El
trono y el altar II
Los hombres de la
Ilustración , a la hora de
desarrollar su teoría sobre el Estado, tuvieron muy presentes las guerras de
religión en las que, en función de verdades encontradas, Europa se había
desangrado durante siglos. Establecieron así la libertad religiosa como un
derecho del ciudadano, pero esa misma libertad religiosa no permitía que
ninguna confesión reclamase para sí un puesto de preeminencia
y mucho menos que acudiera al poder político para que, de forma coactiva,
impusiese sus verdades a la sociedad.
No es sorprendente, pues, que el liberalismo
político fuese una de las doctrinas más anatematizadas y perseguidas desde la
ortodoxia católica. Desde el primer momento, la
Iglesia oficial fue consciente del peligro que representaba
para su situación de privilegio. No se puede negar que en nuestro país,
concretamente, el liberalismo y más tarde todos los movimientos progresistas se
han caracterizado por un marcado contenido anticlerical, pero tal sentimiento
ha venido generado en buena medida por la resistencia católica a perder su
preponderancia pública. La
Iglesia nunca se ha resignado a dejar de imponer desde el
Estado su moral y su doctrina a creyentes y no creyentes. A lo largo del siglo
XIX se colocó siempre al lado del absolutismo y de la reacción y aún están
cercanos los cuarenta años de nacional catolicismo durante los cuales el trono
y el altar se ayuntaron hasta tal extremo que resultaba casi imposible
distinguir dónde empezaba uno y terminaba el otro. Ha habido, es cierto, otra
Iglesia, al margen de la oficial, la más auténtica, que ha defendido la
separación del poder y la autonomía religiosa, pero ésta, a la hora de la
verdad, nunca ha contado ni cuenta.
En este como en otros muchos temas, la
Transición –que, no olvidemos, fue siempre vigilada– estuvo
tímida en sus reformas. Se aceptó, sí, el principio de la aconfesionalidad,
ya que el Estado social consagrado en la
Constitución –superación del Estado liberal, pero heredero de
sus principios democráticos– resulta incompatible con cualquier otro
planteamiento. Pero en la práctica subsisten aún muchos vestigios de la antigua
unión entre Iglesia y Estado. En primer lugar, la financiación pública. La
participación en el impuesto sobre la renta no es más que una manera de
disfrazar la permanencia del compromiso adquirido por el régimen franquista.

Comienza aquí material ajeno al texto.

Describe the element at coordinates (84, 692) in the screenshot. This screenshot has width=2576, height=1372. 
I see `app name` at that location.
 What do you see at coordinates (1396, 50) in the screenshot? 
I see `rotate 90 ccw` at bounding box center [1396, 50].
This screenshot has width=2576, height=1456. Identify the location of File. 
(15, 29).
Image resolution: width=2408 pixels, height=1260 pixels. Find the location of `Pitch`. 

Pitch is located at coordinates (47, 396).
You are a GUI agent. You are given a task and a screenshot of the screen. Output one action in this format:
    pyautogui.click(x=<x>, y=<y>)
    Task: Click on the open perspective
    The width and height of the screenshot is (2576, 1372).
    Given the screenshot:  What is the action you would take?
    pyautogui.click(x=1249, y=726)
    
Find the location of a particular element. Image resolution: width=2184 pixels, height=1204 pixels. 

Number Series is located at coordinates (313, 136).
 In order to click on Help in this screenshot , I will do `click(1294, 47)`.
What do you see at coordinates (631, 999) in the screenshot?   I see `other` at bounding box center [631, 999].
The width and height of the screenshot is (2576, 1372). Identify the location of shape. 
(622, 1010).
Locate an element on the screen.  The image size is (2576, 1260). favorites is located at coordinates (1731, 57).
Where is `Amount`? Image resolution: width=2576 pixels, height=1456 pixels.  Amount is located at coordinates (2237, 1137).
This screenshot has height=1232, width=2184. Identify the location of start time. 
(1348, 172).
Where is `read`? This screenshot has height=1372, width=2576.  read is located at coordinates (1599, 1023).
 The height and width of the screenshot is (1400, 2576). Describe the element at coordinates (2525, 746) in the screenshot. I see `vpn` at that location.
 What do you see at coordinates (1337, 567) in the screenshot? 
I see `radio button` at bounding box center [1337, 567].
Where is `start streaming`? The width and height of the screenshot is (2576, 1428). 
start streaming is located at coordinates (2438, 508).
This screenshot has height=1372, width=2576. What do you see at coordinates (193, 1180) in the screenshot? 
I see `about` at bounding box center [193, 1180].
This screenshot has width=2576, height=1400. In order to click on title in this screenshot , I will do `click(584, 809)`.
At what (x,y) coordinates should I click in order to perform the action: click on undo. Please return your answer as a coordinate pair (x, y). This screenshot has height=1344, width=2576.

Carece de todo sentido que el coste de la
Iglesia recaiga actualmente sobre los presupuestos del Estado.
La solución no puede venir por extenderla a todas las religiones, sino por
asumir que, como sociedades privadas, cada iglesia debe financiarse mediante la
aportación de sus fieles. Los defensores de la financiación pública aducen las
muchas obras sociales que la
Iglesia lleva a cabo. Nada que objetar a que éstas se
subvencionen por el Estado; pero en concurrencia y en igualdad de condiciones
con otras asociaciones u organizaciones que acometan otras similares. Por otra
parte, nada de esto tiene que ver con la financiación del culto y el
mantenimiento económico de la estructura clerical.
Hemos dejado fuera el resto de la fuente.